Observability and privacy

Observing does not mean storing everything. In fact, storing too much can create new risks.

I would apply these rules:

  • do not log secrets;
  • do not store API tokens;
  • avoid full prompts by default;
  • mask emails, phone numbers and identifiers when possible;
  • separate logs by tenant;
  • define data retention;
  • restrict access to sensitive traces;
  • record metadata before full content;
  • store complete samples only when there is a clear reason.

Observability must coexist with data minimisation. I also develop this in security and privacy for enterprise AI agents.

Dashboards that actually help

A dashboard should not be a wall of numbers. It should answer operational questions.

I would review:

  • executions per day;
  • completion rate;
  • escalation rate;
  • main escalation reasons;
  • cost per resolved case;
  • p50, p95 and p99 latency;
  • errors by integration;
  • tenants with more failures;
  • prompts or versions with regressions;
  • most used tools;
  • manually corrected actions.

I would also create concrete alerts:

  • sudden increase in errors;
  • cost per execution above threshold;
  • latency too high;
  • escalation rate above normal;
  • repeated failure of a critical tool;
  • many cases blocked by human approval.

A good dashboard helps decide. If it only decorates, it is not doing its job.

From observability to continuous improvement

Observability is not only useful for incidents. It improves the product.

With good traces I can detect:

  • prompts that generate more escalations;
  • tools that fail frequently;
  • steps that consume too much cost;
  • fields that users do not fill in;
  • cases a person always approves;
  • overly strict rules;
  • sources that provide little evidence;
  • tasks that could be automated further.

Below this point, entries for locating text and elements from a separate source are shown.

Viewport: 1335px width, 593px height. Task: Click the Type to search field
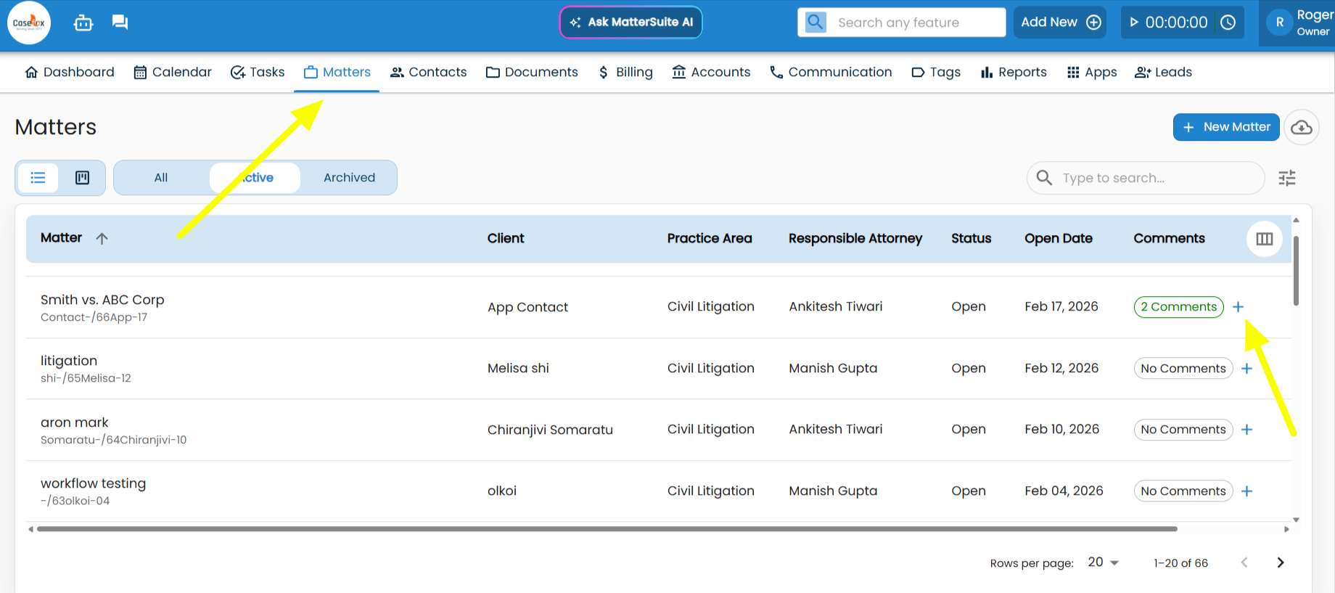(x=1154, y=178)
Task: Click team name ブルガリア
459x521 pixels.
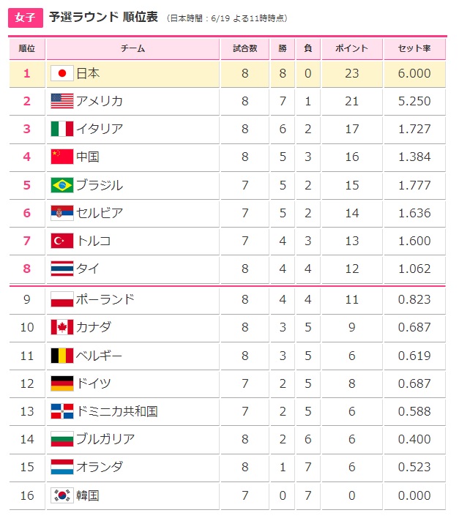Action: (x=105, y=439)
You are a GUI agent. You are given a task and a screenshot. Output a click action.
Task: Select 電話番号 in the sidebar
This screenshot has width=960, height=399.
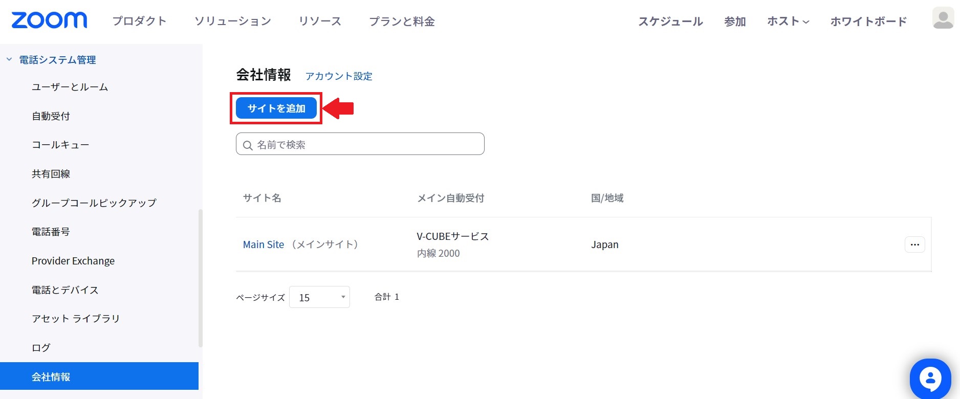point(51,232)
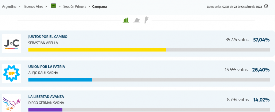Click the Juntos por el Cambio logo
Viewport: 275px width, 112px height.
11,44
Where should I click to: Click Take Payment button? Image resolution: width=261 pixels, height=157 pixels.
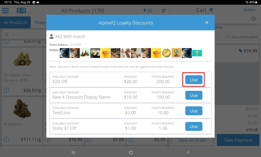pyautogui.click(x=238, y=140)
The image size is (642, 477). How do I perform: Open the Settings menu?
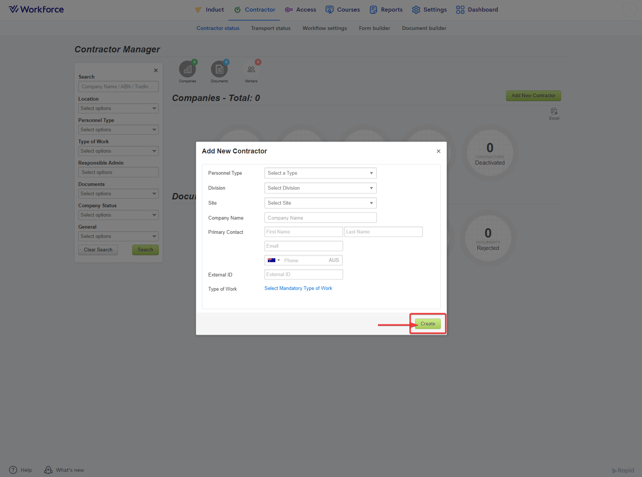[x=429, y=10]
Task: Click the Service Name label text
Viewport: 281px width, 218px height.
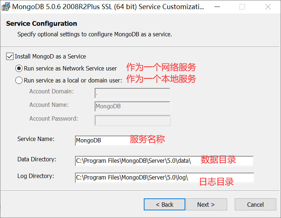Action: (x=36, y=139)
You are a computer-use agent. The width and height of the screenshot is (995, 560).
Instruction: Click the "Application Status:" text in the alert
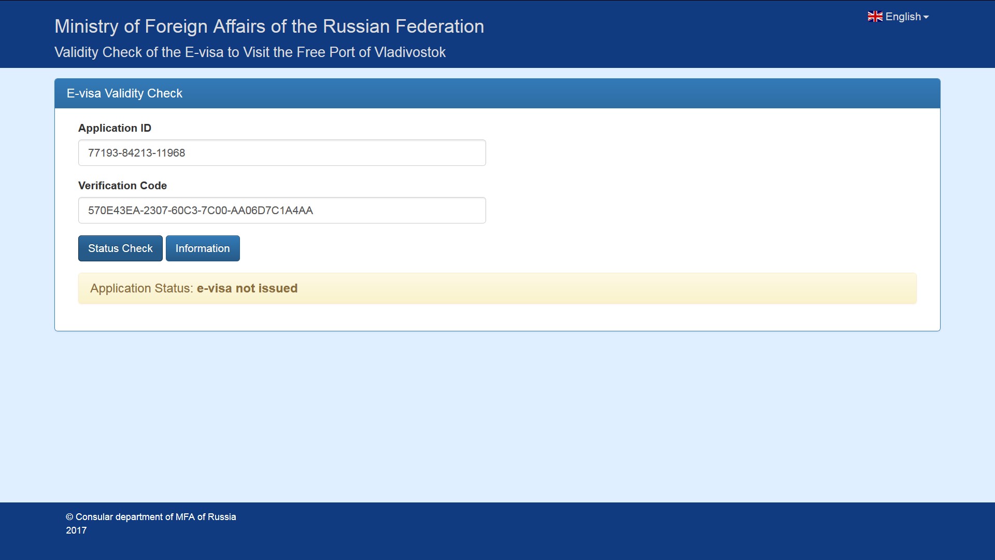[141, 288]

This connects very well with the human-in-the-loop pattern for AI agents: human decisions do not only resolve cases, they also generate data to improve the system.

AI agent observability checklist

Before deploying an agent, I would review:

  • Every execution has a correlation_id.
  • Workflow, prompt and model versions are recorded.
  • Tools return structured results.
  • Errors are classified by category.
  • Cost is measured per execution and tenant.
  • Total and per-step latency are measured.
  • Traces can reconstruct real actions.
  • Logs minimise personal data.
  • Alerts exist for cost, errors and latency.
  • Human escalations have a recorded reason.
  • Metrics can detect regressions.
  • There is a clear way to pause a problematic workflow.

Final criterion

An AI agent in production is not finished when it answers. It is finished when it can be operated.

For me, that means being able to see what it did, why it did it, how much it cost, where it failed, what data it used, which tool it called and which person intervened if needed.

Observability does not make an agent more spectacular in a demo. It does something more important: it makes the system trustworthy when there are users, real data and decisions that matter.